おっ、ハニーベアの血の匂いに釣られて次が来たみたいだぞ、
15分後ぐらいに大きさ5メートル程の魔獣が来るぞ。」
次に現れたのは全高2メートル、
全長5メートル程の黒ヒョウの様な魔物で、
口から下向きに大きなキバを生やしていた。
「アサシンパンサーですね、動きが速いから注意が必要です。
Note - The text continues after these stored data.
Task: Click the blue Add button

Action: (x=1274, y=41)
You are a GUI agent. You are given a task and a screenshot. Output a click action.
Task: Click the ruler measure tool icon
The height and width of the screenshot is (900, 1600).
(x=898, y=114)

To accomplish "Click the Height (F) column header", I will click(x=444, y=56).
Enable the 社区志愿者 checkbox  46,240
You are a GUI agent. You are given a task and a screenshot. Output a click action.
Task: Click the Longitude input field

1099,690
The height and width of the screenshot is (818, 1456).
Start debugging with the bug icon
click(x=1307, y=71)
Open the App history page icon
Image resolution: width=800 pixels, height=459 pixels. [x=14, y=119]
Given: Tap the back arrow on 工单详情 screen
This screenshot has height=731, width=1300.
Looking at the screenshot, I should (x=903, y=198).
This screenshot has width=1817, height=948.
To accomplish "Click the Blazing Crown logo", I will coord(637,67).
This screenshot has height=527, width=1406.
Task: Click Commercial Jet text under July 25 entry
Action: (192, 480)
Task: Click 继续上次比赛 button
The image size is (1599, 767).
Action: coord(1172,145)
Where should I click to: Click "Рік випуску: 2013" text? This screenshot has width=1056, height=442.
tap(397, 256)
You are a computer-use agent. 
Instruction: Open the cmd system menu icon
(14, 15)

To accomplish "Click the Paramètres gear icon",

」
「見るからに毛皮が売れそうだが、どうなんだ?」
「はい、貴族にとても人気があるので、
これ程の大きさとなると高額で売れると思います。」
「やっぱりか、みんなには悪いが、
こいつは毛皮に傷を付けない様に、俺が倒すわ。」
「「「「はい、お頭。」」」」
「よし、『泥沼』『窒息』っと、どうだ?」
サスケが唱えると、アサシンパンサーは突然もがき始めて、
じきにガクッと体から力が抜けた。
「えっ!?お頭、今何したんですか?」
「足を土で動けなくしてから、顔の周りの空気を失くしたんだ。」
「うわ~、苦しそう~。」
「そんな、死に方はしたく無いな。」
「アサシンパンサーには悪い事したが、
この方法が一番毛皮に傷が付かなそうだったんでな。」
「確かに無傷ですね。」
「成仏しろよ、南無~。」
サスケは死体に手を合わせてから『魔倉』に収納した。
サスケたちは、その後も魔獣の調査を続けて、
時折現れる魔獣を討伐して行ったが、
森の中頃程で気配察知に大きな反応があった。